-- Opening Marker --

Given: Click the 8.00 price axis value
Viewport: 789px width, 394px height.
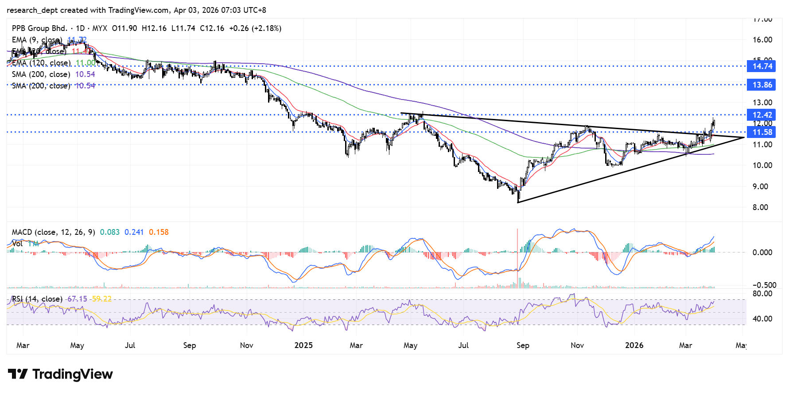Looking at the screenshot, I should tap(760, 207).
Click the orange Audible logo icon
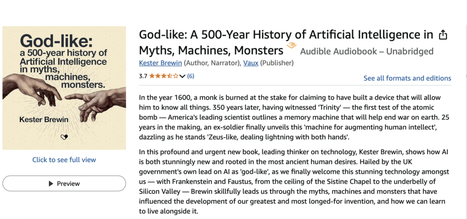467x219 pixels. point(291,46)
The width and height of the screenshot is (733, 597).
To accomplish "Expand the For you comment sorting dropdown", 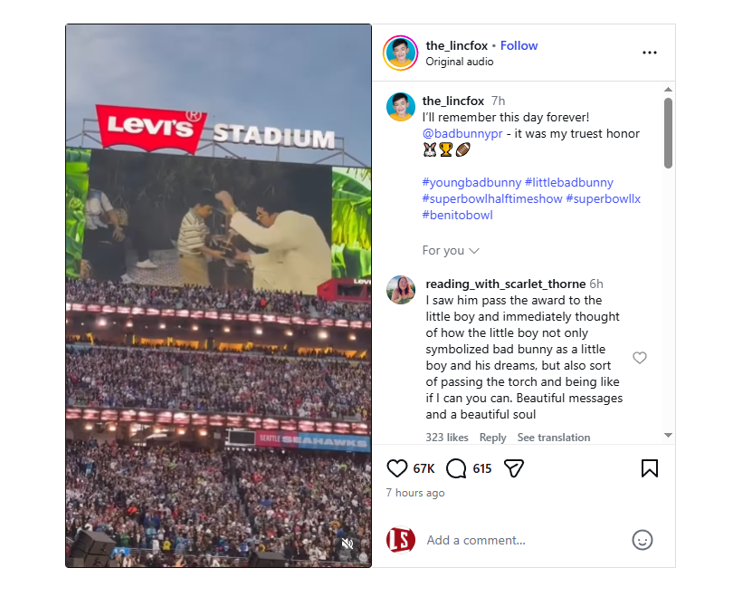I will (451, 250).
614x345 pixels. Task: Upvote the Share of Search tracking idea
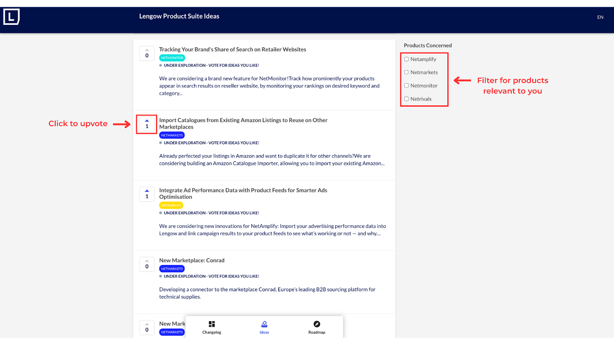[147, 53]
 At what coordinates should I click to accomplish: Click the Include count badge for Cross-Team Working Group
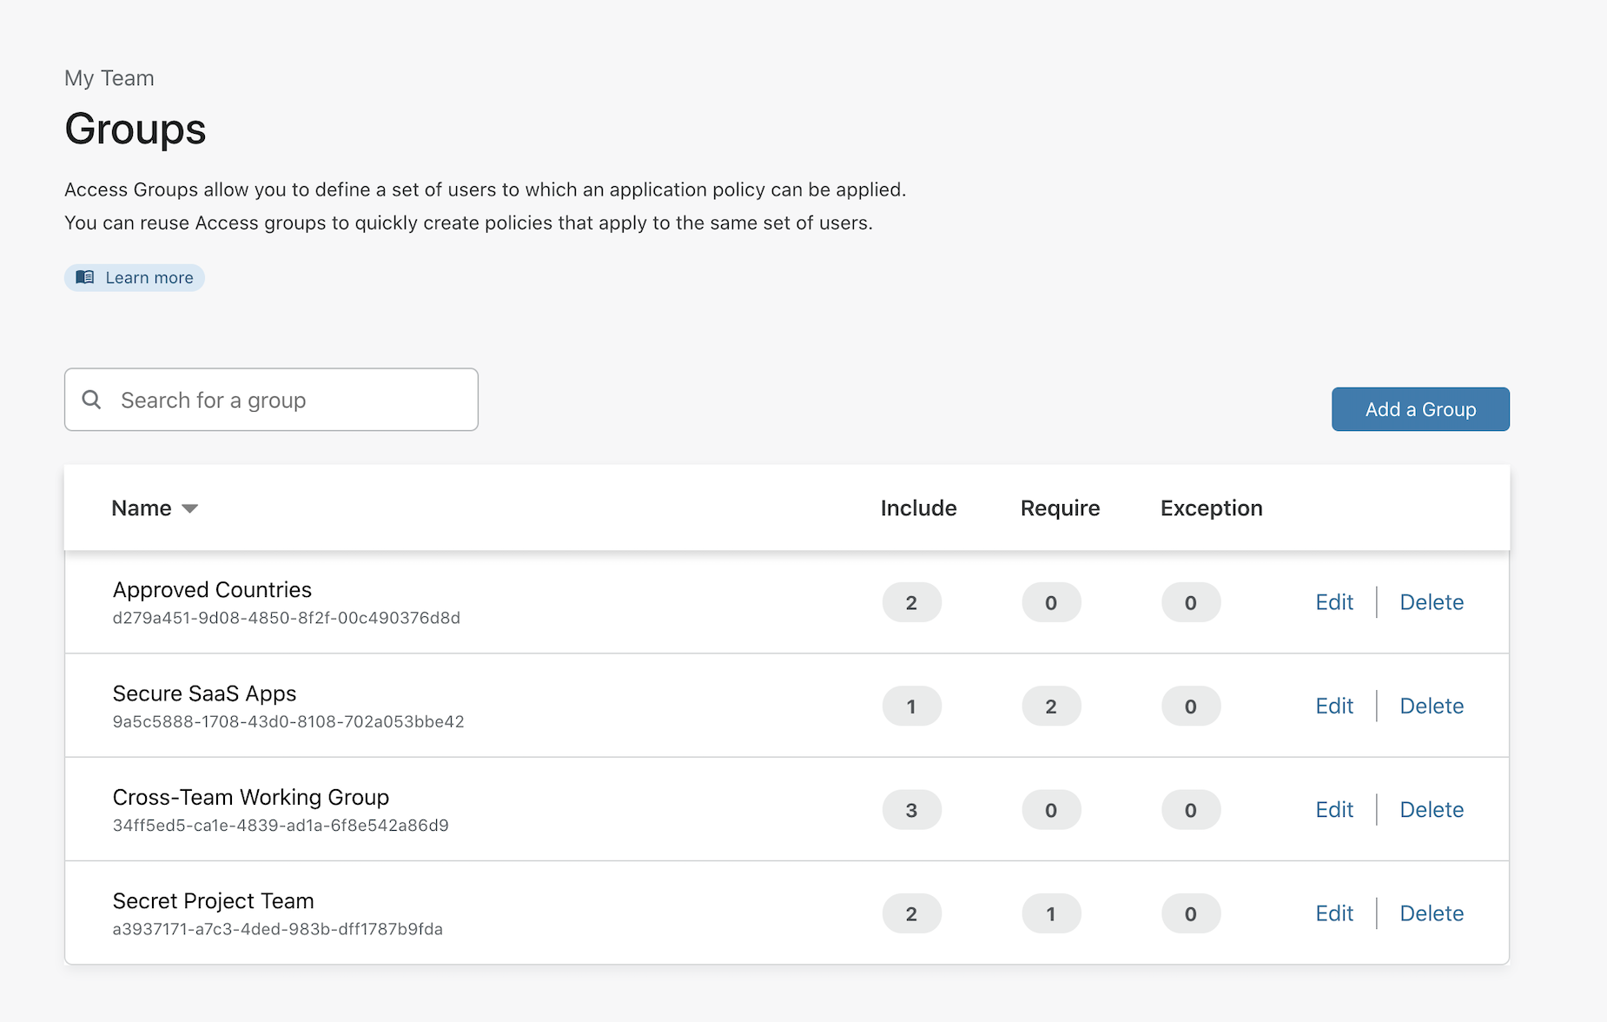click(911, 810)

-- Closing Marker --

EXERCISE OBJECTIVE: The copy should hold exactly the lines from the one containing "At what coordinates" through the final line of the records above, both ends included, and no picture.

RESULT OF THE TASK:
 At what coordinates should I click to accomplish: Click the Include count badge for Cross-Team Working Group
click(911, 810)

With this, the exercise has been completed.